Wer die Vorstellung eines Bundesverfassungsschutzberichts in der vorigen Legislaturperiode erlebt hat, der könnte sich kaum einen größeren Kontrast zu der jüngsten Version dieser Veranstaltung vorstellen. In der Vergangenheit referierten Innenminister Thomas de Maizière (CDU) und sein Verfassungsschutzpräsident Hans-Georg Maaßen die Zahlen, Daten und Fakten aus dem Bundesamt routiniert und weitgehend emotionslos. Auf dieser Basis wurden amtliche Gefahrenanalysen wiedergegeben. Auf die Frage, warum etwa die Identitäre Bewegung ins Visier des Amts geraten sei, kam dann knapp der Verweis auf personelle Überschneidungen mit anderen einschlägigen extremistischen Organisationen, etwa rechtsextremen „Kameradschaften“. 

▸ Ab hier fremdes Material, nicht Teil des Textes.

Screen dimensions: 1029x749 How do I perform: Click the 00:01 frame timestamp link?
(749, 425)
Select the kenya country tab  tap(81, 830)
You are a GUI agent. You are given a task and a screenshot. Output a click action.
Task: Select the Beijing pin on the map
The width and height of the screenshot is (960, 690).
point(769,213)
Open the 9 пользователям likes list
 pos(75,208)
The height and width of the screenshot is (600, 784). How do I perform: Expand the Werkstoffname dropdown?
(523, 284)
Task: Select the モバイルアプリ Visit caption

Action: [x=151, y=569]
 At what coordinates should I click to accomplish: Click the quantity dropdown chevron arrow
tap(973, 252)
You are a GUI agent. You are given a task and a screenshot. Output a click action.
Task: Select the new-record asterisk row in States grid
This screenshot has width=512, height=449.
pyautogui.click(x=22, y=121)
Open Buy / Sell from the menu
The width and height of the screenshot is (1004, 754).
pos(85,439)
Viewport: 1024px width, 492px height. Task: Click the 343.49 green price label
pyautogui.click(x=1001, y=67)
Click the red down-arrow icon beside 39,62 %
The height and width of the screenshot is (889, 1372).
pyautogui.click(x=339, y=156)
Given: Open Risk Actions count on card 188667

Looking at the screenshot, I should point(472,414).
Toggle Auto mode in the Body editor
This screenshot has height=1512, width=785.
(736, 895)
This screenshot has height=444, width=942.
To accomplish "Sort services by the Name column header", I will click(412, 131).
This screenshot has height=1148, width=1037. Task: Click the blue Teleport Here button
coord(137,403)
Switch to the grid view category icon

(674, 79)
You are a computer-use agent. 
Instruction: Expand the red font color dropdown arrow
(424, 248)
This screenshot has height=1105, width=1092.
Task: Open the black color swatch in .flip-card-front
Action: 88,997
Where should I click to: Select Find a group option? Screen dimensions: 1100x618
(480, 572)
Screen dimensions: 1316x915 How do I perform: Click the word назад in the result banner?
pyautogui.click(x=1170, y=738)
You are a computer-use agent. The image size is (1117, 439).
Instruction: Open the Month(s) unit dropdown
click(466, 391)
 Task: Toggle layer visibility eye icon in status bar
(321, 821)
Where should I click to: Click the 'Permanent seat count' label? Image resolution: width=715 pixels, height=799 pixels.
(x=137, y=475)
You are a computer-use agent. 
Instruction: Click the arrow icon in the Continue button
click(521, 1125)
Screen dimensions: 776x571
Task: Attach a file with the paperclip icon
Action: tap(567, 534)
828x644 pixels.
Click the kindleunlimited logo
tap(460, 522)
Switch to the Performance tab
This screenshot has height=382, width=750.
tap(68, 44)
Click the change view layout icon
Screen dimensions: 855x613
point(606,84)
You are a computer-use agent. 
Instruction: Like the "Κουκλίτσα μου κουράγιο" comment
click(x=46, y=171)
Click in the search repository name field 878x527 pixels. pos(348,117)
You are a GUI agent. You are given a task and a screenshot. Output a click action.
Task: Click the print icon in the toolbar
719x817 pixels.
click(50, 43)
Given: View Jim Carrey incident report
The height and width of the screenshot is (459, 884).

Doch am vergangenen Donnerstag, als Horst Seehofer und der Präsident des Bundesamtes für Verfassungsschutz (BfV), Thomas Haldenwang, mit dem Bericht für das Jahr 2019 vor die Presse traten, war von bürokratischer Nüchternheit nichts zu spüren. Geradezu leidenschaftlich sprachen der Bundesinnenminister und sein Behördenchef, und beide mahnten und warnten, besonders eindringlich vor der Gefahr von Rechts.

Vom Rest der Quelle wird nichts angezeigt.